- _TEXTAUSZUG_
▶

Dafür wird nicht nur gesamplet, was auf dem Kompost der Kulturgeschichte vor sich hinrottet (und dabei unvorhersehbare Neuverbindungen eingeht), es wird auch zusammengeführt, was eigentlich nicht zusammengehören kann, zumindest nicht so: Dancefloor, HipHop, Rumpelbässe mit Scratcheinlagen, Grooves, die kühn am Rande des guten Geschmacks balancieren, zu deutschen Texten nicht ohne operativ-aufklärerischen Anspruch.

Auch der Ernst kehrt wieder: „Ich hab genug von der ersten Person, erst beraten, dann verkauft, dann die Isolation.“ Sind Horst Petersen und Blumfelds Jochen Distelmeyer etwa heimliche Zwillinge, bei der Geburt getrennt? Weit gefehlt. Wo Distelmeyer immer noch ganz autoreferentiell das „Ich als Mark-Stück der Währung“ formuliert (um „vielleicht ganz anders zu sein“) und darüber den Beat vergißt, rappen Mastino gedankenvoll, ja politisch korrekt den Tanzboden entlang, sammeln Indizien der Historie im Heute auf, um sie nicht nur zu inventarisieren, sondern neue semantische Verbindlichkeiten zu schaffen.

◀

(Einträge zu Text und Position von Elementen)
▶

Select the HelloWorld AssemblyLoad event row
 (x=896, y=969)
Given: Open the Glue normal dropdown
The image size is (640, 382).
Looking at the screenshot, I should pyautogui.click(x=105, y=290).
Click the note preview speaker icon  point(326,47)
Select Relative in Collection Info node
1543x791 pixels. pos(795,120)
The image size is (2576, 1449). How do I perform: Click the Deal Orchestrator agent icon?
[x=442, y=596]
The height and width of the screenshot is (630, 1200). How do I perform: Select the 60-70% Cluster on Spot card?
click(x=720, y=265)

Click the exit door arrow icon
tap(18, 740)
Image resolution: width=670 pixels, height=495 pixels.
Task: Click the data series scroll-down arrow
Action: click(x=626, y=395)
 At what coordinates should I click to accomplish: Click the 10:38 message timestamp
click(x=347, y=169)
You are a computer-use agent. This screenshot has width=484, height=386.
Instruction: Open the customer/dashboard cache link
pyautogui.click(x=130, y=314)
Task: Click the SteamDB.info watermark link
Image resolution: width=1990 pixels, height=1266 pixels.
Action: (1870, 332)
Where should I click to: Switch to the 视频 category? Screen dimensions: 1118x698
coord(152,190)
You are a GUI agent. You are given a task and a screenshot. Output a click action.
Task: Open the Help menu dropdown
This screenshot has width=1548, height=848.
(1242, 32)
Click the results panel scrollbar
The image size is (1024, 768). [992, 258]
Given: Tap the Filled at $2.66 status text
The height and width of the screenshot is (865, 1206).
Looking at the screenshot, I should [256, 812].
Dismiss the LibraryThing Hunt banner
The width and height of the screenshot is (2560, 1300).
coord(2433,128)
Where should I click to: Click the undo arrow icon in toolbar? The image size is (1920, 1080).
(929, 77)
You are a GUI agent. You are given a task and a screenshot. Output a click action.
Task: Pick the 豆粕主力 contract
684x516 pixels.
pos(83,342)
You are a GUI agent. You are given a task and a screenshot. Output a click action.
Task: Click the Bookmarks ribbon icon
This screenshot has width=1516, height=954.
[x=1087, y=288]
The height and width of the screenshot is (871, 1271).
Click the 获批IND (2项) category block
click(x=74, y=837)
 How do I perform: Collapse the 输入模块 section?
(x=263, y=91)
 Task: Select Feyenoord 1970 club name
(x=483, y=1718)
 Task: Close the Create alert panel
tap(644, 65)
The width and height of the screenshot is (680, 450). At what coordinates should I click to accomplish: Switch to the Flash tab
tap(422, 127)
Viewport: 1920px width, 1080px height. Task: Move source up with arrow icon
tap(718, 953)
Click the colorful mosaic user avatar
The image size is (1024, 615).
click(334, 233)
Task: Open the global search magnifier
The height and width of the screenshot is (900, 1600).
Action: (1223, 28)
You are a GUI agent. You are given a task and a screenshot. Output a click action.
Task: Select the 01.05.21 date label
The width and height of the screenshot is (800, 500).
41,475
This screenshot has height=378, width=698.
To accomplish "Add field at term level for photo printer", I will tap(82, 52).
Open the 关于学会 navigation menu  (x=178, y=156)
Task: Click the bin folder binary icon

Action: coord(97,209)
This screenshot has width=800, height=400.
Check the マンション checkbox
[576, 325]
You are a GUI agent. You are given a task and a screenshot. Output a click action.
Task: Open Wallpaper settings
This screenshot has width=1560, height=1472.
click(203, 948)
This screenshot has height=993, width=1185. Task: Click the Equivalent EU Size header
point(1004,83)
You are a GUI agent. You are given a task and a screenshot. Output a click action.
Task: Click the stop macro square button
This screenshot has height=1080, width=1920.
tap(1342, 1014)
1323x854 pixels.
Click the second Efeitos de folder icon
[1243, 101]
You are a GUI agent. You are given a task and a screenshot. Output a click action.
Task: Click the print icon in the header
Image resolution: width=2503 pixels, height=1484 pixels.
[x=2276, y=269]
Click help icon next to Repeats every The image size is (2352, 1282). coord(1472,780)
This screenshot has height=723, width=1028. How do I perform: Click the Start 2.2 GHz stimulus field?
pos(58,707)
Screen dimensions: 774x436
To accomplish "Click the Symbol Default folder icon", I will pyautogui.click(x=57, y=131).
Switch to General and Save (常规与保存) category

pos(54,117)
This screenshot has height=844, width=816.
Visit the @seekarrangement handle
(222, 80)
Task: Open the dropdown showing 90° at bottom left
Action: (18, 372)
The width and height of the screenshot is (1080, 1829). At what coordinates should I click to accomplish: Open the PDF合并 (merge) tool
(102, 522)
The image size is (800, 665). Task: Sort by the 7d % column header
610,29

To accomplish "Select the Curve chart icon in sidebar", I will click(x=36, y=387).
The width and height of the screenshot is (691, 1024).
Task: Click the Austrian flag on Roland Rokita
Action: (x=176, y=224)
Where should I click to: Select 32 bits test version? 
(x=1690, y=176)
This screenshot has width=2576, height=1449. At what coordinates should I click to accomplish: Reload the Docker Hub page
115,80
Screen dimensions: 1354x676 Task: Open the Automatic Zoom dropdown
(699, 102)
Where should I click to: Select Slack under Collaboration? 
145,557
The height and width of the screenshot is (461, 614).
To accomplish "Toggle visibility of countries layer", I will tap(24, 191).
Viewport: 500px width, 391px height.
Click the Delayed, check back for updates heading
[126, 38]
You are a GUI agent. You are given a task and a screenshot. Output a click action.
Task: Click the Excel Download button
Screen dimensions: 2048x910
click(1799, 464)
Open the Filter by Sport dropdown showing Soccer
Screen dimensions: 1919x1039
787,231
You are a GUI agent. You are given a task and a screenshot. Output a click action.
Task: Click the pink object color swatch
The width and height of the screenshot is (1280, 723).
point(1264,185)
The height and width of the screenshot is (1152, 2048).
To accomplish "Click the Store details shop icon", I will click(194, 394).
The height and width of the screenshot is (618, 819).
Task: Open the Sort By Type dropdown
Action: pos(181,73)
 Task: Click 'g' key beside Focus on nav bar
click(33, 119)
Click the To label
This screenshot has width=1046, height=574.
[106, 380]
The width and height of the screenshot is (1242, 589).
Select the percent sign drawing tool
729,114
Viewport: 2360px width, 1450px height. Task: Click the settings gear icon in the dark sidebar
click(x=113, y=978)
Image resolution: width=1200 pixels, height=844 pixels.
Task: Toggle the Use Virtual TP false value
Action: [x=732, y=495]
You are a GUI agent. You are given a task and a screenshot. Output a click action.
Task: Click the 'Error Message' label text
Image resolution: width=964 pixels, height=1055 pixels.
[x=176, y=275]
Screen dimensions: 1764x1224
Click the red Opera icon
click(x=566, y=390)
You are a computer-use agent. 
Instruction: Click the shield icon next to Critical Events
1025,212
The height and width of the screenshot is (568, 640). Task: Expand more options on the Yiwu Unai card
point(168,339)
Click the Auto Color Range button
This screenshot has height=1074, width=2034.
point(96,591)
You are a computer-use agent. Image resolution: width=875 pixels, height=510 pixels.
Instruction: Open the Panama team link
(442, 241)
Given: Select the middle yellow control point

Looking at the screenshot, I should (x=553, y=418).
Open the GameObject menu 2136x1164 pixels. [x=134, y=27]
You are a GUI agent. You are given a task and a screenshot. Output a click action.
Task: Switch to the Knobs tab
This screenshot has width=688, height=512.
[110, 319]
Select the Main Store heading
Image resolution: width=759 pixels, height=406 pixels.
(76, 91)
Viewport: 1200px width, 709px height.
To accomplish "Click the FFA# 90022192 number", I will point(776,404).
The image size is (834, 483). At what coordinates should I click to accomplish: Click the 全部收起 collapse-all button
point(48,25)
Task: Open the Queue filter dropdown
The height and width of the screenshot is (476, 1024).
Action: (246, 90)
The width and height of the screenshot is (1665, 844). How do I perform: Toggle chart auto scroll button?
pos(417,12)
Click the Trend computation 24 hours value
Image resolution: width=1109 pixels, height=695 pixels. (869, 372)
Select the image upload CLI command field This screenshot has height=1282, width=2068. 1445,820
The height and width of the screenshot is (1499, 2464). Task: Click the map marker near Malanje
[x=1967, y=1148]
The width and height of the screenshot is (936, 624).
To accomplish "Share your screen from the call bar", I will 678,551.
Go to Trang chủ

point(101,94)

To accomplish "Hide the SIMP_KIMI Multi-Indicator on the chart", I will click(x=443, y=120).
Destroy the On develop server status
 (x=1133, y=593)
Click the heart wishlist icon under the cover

◀

- _ARBEITSAUFTRÄGE_
1. Zu welchem Zweck sammeln Mastino laut dem Textauszug Indizien der Historie im Heute auf?
2. Gib die Passage im Textauszug von „Dafür wird nicht“ bis „ohne operativ-aufklärerischen Anspruch.“ wortgetreu wieder.

- _LÖSUNGEN_
1. Sie wollen diese Indizien nicht nur inventarisieren, sondern neue semantische Verbindlichkeiten schaffen.

2.
Dafür wird nicht nur gesamplet, was auf dem Kompost der Kulturgeschichte vor sich hinrottet (und dabei unvorhersehbare Neuverbindungen eingeht), es wird auch zusammengeführt, was eigentlich nicht zusammengehören kann, zumindest nicht so: Dancefloor, HipHop, Rumpelbässe mit Scratcheinlagen, Grooves, die kühn am Rande des guten Geschmacks balancieren, zu deutschen Texten nicht ohne operativ-aufklärerischen Anspruch.